In the darkness between the Zulu’s visits, she filtered thoughts, impressions, memories. She reviewed every instant spent with Herbie, every moment she could recall. Time became liquid.
The taller black guy--Comfort, what a wonderful name--brought her food, an Italian sub that she picked the onions and pickles out of. She didn’t want to eat, wasn’t hungry at all but Comfort stood by until she did.
The beanbag chair became home. Once, she threw up on it. Comfort must have been just outside the door and heard the retching sounds she made. He came with a bucket and some rags, cleaned the mess up and took her to a bathroom. She peed, stripped, cleaned herself as best she could in the sink. Comfort took her soiled clothes away so she wrapped herself in the damp towel she’d used and returned to the beanbag chair.
She wondered how her mom was reacting to her disappearance, felt guilty over the panic she knew she was causing. And her father? Was he concerned, worried? Probably not. She could visualize his face, his hands, his frown, downturned lips shaping disgust and disbelief. She wondered if her mom had ever used crack.
No. They’d talked about drugs and alcohol many times and there were few secrets there, though many in other areas of both their lives. Her mom had dabbled with the stuff people took in the 70s and 80s, dope of course, hash, acid. Coke a time or two but it had scared her, Josie remembered the conversation well, her mom had said, “It felt too good. You understand what I’m saying? Anything that felt that good had to demand a heavy price. It couldn’t possibly come free and that frightened me, the idea that somewhere down the line I’d have to pay up.”
Crack hadn’t even been invented then, had it?
Josie wondered if her parents had called the police, decided they probably hadn’t. Had they even considered it before deciding against? Had her Dad ever tried drugs? Had that ever tempted him? She’d seen him slightly drunk a number of times, a jolly smiling man too quick with the embraces, a man who got very red in the face after a second martini. Drugs and him were unlikely. Still, she’d been in the program long enough to realize that the straightest-looking, most normal people often rode their addictions to the meanest bottoms. It was the pale, bookish types who had the worst stories, the ones full of violence and theft and betrayal.
Her thoughts meandered back to Herbie.

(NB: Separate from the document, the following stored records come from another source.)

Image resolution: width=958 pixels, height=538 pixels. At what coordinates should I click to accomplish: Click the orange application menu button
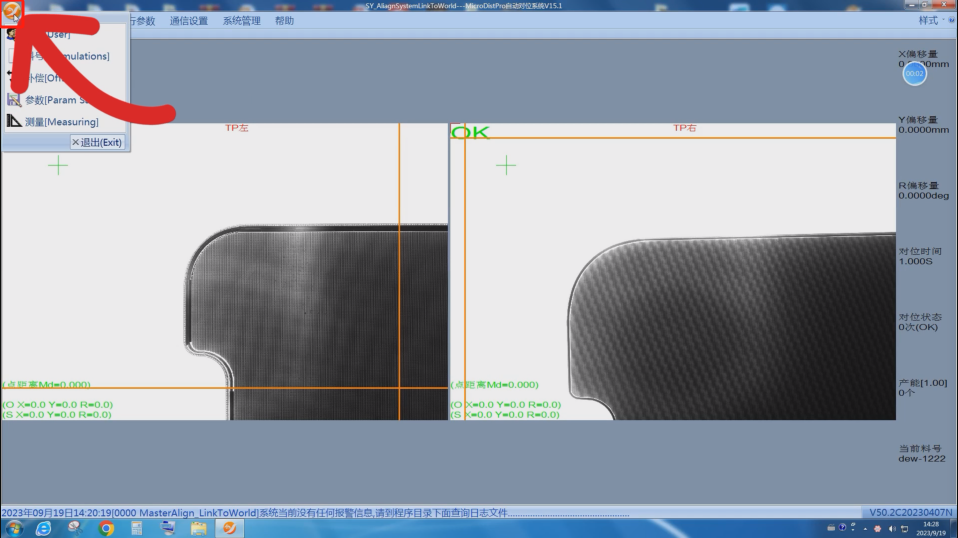click(12, 12)
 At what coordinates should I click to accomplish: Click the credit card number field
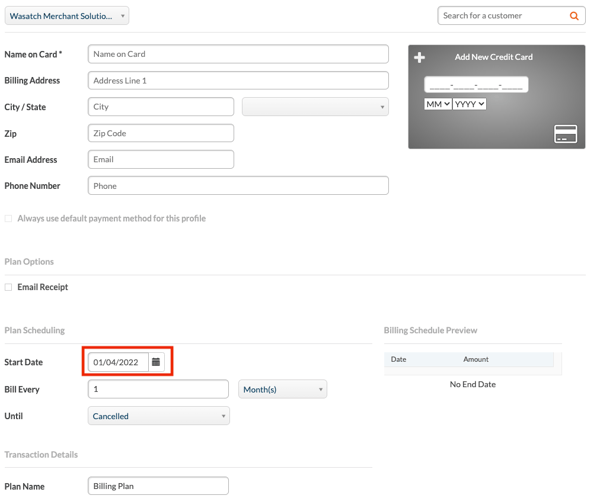coord(476,85)
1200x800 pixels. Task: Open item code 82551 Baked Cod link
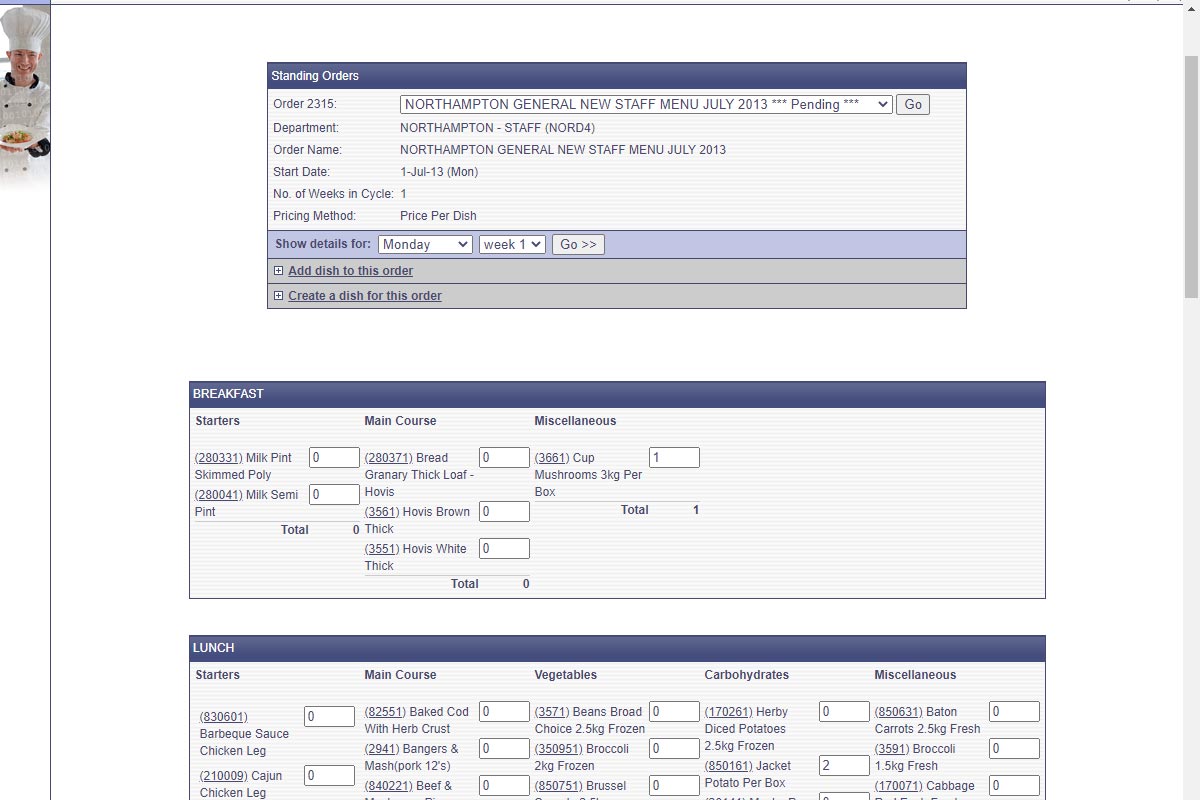point(385,712)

Dead Herbie, whom the Zulu claimed had told her things she couldn’t remember but eventually would.
It struck her in an idle way that she would probably be dead herself very soon. If the Zulu found out what he wanted to know, that would be that, he wouldn’t keep her around, certainly wouldn’t release her. And if she didn’t know, couldn’t tell him anything, the result would be the same. The thought held no fright, had a certain appeal. In her mind she’d seen her own death hundreds of times, had created endless scenarios. During her rehabs, it had been a way to while away the silent hours. It had helped her come to term with things, this vision and understanding of death. How would they do it? She hoped for an overdose, that would be best, too much of a good thing. After a while the cravings returned and she thought of nothing else.
Sunlight didn’t penetrate the basement. She thought she might have been down there maybe a day, maybe two, but it could have been less or more.

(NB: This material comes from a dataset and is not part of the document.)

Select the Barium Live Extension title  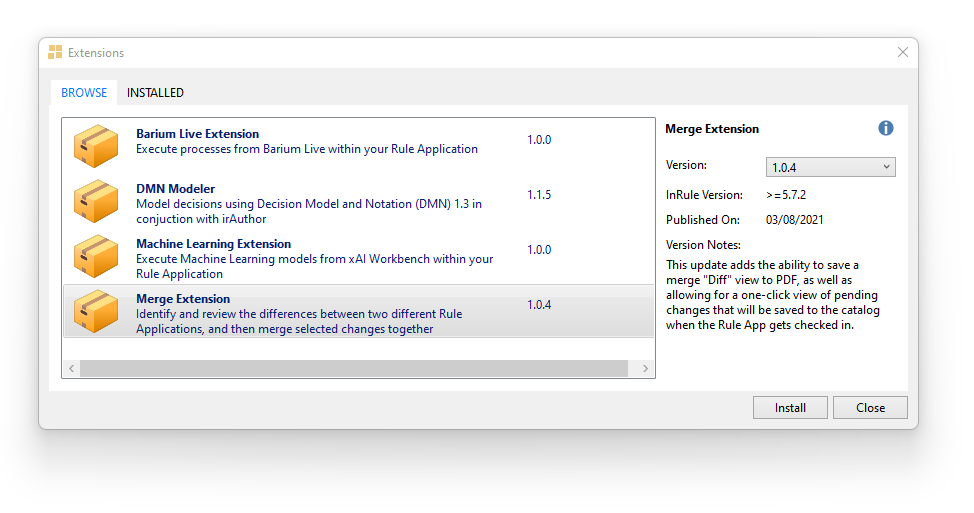point(197,134)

The Zulu seemed to know when to appear with a fresh dose. He would sit across from her on a footstool and play with the crack vials, tapping two against each other so they made a glassine sound, muted windchimes. He would hand her the pipe, light it, she’d suck at it greedily. He’d ask the same questions over and over again. He had patience, he never raised his voice, never threatened her. He would stay a few moments and then stand, straighten the crease in his trousers and walk away.